Abstract

Dosage form (formulation) and enabling technologies play a vital role for the success of new chemical entities transitioning from preclinical to clinical development through commercialization. The majority of new chemical entities being discovered in many disease areas have a poor aqueous and biorelevant solubility. These are often available in the amorphous and chemically impure form for in-vitro enzyme assays, pharmacokinetic, pharmacological and toxicological studies in animal models.  These molecules are often dosed as a suspension/solution orally/parenterally respectively and candidate selection is based on results obtained from these studies.  Therefore, it is very important to select a physical form as early as possible so that the same form can be used for preclinical and clinical studies, as changes in physical form or formulation principle could significantly affect the pharmacokinetic performance and formulation characteristics (i.e. stability/solubility/compatibility) and toxicity.

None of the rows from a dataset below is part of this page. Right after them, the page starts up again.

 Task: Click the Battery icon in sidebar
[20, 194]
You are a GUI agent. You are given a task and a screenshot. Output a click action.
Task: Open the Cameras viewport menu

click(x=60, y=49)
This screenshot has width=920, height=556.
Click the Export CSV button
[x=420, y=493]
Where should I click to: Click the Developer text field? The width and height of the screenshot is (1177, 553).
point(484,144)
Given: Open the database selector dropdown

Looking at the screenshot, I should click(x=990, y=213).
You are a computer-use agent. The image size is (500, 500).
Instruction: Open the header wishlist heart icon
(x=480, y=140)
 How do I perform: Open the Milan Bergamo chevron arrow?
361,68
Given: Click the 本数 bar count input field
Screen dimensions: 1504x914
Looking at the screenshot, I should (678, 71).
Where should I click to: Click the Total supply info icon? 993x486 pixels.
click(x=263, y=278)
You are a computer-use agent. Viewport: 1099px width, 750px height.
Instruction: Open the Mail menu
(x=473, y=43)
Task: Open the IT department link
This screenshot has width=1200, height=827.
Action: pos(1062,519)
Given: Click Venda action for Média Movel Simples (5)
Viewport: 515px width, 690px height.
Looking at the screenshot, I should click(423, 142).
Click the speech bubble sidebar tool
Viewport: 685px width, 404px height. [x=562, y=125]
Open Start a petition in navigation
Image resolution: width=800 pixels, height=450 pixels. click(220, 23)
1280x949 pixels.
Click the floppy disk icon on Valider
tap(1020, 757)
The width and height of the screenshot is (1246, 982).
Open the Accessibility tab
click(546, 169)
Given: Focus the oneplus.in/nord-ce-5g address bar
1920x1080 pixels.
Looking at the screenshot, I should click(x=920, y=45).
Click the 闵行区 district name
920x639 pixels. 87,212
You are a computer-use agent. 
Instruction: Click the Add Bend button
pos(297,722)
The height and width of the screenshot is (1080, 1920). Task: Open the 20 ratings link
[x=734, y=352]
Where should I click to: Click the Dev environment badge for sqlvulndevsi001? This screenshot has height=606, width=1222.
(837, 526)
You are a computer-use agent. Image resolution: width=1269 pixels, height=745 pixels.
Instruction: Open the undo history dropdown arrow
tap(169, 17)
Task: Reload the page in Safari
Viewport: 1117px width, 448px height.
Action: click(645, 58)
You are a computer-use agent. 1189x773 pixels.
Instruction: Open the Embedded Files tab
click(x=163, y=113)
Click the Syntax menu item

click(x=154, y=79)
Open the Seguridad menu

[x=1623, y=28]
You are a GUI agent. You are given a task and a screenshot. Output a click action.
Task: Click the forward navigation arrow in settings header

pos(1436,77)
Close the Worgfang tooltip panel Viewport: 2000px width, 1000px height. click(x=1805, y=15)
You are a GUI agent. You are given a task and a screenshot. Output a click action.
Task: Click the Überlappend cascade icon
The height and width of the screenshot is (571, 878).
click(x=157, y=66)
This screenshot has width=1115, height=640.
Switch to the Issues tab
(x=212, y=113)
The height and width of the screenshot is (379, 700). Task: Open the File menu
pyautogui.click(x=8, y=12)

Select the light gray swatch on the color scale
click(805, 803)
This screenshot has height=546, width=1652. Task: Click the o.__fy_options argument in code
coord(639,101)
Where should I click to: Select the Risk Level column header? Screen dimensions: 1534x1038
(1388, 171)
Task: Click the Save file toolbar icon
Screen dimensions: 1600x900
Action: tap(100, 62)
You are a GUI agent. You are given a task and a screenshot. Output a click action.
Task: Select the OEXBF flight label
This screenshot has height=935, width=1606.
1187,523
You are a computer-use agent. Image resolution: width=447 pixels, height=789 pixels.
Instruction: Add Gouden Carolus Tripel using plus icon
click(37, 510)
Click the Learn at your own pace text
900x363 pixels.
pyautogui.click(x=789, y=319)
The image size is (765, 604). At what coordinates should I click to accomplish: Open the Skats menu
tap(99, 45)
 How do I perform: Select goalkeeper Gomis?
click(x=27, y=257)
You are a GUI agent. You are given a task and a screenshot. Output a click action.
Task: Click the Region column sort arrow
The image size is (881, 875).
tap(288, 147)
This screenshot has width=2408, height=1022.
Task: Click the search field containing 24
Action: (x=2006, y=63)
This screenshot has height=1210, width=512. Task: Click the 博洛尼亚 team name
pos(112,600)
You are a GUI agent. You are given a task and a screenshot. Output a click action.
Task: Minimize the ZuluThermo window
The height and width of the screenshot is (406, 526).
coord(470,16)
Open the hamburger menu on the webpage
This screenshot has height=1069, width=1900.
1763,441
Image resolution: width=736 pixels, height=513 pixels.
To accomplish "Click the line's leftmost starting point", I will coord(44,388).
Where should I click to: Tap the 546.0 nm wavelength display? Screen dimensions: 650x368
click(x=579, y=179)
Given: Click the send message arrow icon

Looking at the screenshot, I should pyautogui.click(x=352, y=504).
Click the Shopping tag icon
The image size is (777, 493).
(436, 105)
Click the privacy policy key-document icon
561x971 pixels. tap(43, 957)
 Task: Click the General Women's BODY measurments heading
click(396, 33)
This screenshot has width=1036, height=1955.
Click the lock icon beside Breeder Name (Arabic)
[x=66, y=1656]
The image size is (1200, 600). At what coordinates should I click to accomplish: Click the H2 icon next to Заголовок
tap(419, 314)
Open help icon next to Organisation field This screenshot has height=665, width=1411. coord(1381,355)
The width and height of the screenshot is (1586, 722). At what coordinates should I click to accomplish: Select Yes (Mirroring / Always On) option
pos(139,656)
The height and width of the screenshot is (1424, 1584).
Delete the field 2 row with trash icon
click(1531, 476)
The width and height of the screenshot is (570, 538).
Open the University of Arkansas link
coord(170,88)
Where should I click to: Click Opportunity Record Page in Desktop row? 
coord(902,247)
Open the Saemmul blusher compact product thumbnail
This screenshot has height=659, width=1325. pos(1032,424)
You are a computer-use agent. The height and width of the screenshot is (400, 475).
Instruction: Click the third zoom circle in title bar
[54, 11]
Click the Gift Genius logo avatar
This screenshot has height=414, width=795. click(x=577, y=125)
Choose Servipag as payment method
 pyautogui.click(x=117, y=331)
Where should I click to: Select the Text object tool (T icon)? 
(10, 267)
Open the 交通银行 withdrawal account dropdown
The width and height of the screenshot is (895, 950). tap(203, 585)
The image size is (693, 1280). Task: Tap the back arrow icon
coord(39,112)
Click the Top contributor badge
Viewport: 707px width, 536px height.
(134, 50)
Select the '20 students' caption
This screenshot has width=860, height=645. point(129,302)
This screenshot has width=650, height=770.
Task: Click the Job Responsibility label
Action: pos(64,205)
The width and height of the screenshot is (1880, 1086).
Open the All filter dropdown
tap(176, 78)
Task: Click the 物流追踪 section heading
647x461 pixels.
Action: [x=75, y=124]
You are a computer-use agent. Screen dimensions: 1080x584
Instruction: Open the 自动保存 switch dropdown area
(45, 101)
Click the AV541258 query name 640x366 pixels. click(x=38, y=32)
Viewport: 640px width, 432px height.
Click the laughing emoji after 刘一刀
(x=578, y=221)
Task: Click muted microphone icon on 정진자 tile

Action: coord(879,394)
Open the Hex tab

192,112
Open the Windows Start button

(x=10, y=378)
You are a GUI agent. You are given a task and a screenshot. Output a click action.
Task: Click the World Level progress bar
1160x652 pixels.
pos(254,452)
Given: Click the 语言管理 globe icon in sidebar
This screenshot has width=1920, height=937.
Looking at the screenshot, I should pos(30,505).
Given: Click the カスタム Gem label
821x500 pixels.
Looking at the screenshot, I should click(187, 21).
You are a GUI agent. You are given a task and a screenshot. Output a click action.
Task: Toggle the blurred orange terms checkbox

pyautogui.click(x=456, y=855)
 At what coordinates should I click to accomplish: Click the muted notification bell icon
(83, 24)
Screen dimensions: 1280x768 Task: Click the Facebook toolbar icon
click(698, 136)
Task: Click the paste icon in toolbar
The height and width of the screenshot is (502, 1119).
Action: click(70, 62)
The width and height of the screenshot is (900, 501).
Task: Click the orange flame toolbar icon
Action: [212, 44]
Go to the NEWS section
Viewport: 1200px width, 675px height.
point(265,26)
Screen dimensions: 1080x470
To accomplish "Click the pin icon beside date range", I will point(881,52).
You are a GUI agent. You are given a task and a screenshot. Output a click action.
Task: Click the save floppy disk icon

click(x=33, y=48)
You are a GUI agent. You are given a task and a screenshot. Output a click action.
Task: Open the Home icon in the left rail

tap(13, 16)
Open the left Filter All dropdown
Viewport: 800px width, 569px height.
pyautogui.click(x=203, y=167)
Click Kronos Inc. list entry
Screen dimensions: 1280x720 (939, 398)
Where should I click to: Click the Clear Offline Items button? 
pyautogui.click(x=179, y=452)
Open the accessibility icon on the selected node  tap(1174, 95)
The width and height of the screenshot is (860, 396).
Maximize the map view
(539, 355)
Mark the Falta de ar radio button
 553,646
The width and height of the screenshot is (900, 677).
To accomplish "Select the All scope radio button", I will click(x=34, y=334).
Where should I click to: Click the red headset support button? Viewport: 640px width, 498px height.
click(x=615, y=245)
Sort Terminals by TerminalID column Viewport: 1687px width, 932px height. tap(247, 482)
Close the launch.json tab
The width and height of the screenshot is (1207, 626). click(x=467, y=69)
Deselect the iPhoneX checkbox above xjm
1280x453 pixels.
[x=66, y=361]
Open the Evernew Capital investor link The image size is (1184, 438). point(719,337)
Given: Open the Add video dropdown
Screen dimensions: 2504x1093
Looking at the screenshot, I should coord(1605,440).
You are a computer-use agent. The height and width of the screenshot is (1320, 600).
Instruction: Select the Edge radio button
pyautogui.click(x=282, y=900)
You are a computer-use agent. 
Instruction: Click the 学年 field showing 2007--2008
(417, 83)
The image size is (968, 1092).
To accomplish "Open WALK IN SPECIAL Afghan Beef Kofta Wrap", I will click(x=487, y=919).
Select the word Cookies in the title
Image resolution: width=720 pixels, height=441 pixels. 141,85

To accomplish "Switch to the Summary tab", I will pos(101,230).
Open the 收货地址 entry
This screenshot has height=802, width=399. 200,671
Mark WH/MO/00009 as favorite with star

The selected candidate must exhibit adequate physical and chemical stability during the formulation development process with desirable pharmacokinetic parameters. If pharmacokinetics parameters of these molecules are different due to different physical form or formulation selection, a significant delay may occur during development. It’s important to explore enabling technologies with existing molecules depending on the clinical/market need.  This presentation will cover early formulation strategies And novel technologies to improve bioavailability of poorly soluble drugs.